Another really straightforwarded down to earth practical commentary of where chasing the rainbow has led us. And ideas on how Government cant, without being dictatorial help solve the mess.
The root of the problem is a fundamental misunderstanding of the Equality Act 2010, often exploited by those with a separate agenda. The Equality Act is a shield, not a sword. It is about preventing discrimination, not social engineering. There are no protected groups in the act, only protected characteristics. A white man is just as protected on the characteristics of race and sex as a black woman, yet many believe the act is there just to protect minorities, when in reality it protects us all.
Many companies’ diversity and inclusion activities are falling foul of the law; for example by confusing legal positive action and positive discrimination, which is illegal — except when selecting political candidates (a handy get-out-clause Labour devised to use all-women shortlists). Encouraging people from underrepresented backgrounds to apply for a job or go for a promotion is positive action, and legal. Restricting applications for a position to a certain group is positive discrimination and most certainly isn’t. This has led to increasing calls for the Equality Act to be scrapped. The act is 13 years old and could be improved but the issue is not the law. It’s bad actors misrepresenting it to suit their agenda.

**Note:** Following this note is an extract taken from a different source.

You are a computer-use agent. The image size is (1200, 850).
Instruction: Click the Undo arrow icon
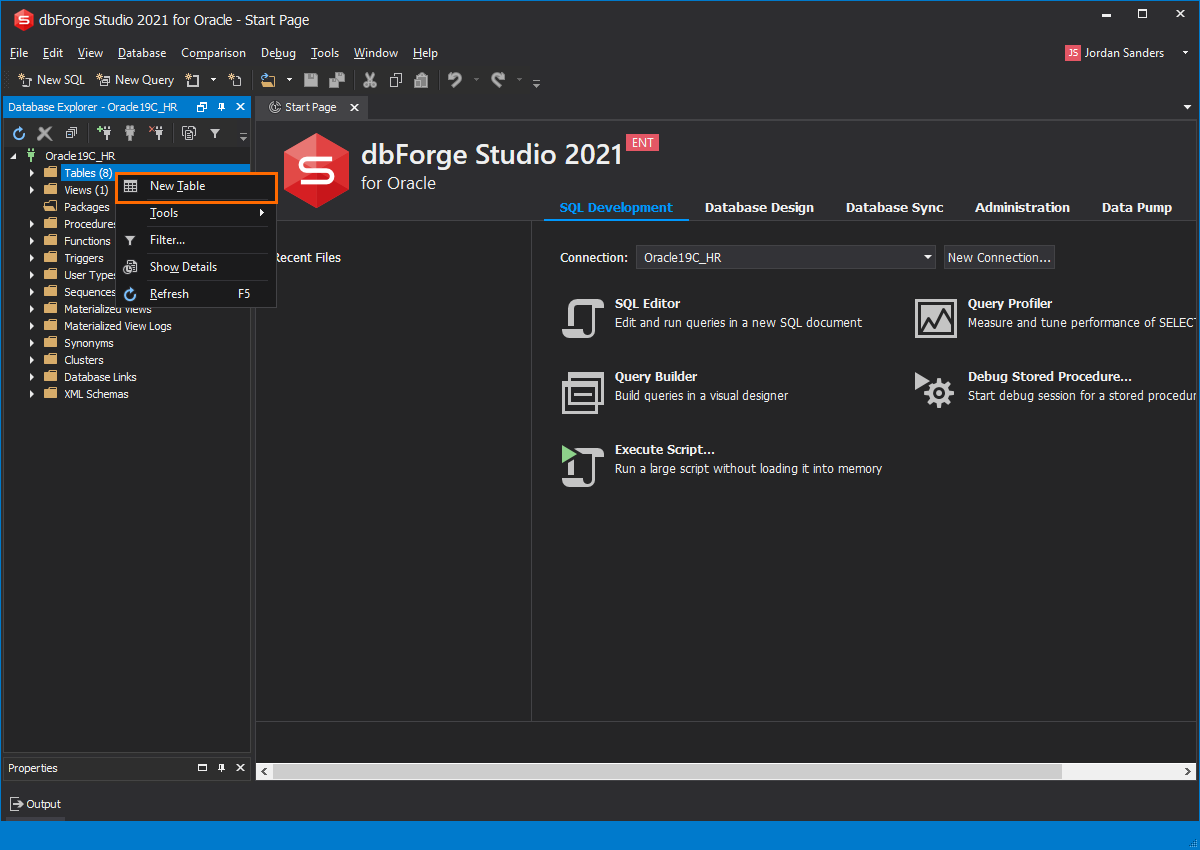pyautogui.click(x=455, y=80)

Many of these laws were written at a time when institutions knew how to self-regulate. Someone proposing a terrible idea would be checked by colleagues in the organisation. Today, those colleagues are scared of being called bigots for disagreeing, so they say nothing. What the Farage and Sawers cases have done is show that this problem is getting worse. Long-held tenets of liberal democracy — freedom of association, freedom of conscience, the presumption of innocence — are being tossed aside in favour of dubious inclusion strategies that themselves fall foul of the law. In some cases they’re cancelling people before any wrongdoing occurs, leaving them with no way to prove their innocence.